Goal of the exercise:
State how many lines of the records below contain the string "list", matching case exactly. Give the number alone.

[Item position entries]
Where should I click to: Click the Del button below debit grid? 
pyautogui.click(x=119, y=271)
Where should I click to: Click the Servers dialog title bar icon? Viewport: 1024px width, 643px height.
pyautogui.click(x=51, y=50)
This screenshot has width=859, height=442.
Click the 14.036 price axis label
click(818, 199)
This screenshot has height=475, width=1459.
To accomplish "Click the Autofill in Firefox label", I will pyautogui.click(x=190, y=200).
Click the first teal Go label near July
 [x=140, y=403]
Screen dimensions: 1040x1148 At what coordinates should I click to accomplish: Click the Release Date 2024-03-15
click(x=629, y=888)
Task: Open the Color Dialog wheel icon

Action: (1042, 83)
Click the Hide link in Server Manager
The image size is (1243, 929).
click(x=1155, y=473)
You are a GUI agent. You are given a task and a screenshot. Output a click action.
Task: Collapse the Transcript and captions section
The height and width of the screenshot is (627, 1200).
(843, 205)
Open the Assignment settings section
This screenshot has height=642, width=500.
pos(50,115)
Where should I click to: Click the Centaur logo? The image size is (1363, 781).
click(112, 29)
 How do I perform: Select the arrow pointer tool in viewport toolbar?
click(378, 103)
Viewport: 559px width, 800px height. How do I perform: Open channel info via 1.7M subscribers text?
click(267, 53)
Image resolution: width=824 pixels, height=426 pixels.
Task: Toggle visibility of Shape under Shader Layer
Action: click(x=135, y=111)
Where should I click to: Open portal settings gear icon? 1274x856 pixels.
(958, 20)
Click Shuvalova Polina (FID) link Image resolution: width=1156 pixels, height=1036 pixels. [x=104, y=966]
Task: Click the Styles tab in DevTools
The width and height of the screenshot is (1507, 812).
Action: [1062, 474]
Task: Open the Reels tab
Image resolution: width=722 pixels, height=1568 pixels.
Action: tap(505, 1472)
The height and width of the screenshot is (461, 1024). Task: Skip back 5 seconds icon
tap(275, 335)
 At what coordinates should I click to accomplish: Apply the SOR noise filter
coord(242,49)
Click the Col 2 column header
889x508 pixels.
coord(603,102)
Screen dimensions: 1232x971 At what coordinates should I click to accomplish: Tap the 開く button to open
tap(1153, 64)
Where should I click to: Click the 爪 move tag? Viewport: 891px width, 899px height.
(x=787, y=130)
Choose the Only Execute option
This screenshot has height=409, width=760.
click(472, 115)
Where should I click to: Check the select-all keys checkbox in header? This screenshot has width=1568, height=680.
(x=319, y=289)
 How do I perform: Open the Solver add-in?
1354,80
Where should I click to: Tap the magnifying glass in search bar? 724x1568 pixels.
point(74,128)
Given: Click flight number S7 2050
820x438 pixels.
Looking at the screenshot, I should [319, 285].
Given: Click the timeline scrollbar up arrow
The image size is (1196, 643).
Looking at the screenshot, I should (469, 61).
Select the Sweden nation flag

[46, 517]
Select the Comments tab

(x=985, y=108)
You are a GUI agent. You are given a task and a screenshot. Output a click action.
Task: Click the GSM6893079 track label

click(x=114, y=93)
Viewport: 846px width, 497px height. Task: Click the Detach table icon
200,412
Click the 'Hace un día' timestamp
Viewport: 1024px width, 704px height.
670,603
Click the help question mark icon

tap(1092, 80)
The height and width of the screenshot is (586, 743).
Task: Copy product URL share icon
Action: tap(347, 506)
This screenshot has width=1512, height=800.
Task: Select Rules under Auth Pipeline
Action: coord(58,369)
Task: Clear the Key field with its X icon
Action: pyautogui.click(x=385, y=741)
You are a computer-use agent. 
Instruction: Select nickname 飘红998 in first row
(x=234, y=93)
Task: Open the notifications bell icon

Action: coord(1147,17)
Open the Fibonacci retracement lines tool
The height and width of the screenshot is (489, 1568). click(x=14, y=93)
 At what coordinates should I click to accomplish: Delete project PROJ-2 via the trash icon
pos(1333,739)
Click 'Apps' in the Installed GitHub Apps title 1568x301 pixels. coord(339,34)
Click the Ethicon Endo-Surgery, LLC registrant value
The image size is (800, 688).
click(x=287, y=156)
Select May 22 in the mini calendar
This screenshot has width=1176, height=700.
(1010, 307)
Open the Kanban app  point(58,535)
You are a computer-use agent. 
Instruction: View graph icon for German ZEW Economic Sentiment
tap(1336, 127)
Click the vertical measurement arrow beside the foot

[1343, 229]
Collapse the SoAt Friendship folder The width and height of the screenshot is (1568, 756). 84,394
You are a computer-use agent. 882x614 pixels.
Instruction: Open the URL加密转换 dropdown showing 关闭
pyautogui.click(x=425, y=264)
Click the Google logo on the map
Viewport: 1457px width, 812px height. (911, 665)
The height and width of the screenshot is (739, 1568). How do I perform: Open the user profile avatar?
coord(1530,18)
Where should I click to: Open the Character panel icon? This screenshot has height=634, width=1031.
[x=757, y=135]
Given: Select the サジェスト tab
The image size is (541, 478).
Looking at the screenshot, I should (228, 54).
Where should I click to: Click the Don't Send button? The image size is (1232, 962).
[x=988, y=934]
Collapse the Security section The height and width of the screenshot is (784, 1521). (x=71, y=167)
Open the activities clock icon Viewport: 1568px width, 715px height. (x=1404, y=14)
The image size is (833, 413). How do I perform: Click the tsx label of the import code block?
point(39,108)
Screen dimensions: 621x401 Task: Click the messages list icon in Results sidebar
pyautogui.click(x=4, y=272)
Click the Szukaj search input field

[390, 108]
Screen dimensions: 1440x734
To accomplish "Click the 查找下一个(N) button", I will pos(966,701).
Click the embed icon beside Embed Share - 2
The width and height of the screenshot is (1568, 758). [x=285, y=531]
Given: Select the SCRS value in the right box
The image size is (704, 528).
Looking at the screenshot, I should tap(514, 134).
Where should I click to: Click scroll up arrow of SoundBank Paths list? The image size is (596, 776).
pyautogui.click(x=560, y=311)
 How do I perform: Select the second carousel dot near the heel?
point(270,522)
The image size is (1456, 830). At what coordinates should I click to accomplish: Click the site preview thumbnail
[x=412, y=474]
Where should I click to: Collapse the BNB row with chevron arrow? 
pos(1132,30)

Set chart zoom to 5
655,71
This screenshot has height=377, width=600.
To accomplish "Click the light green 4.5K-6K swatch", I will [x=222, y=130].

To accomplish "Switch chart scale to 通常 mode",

Written answer:
2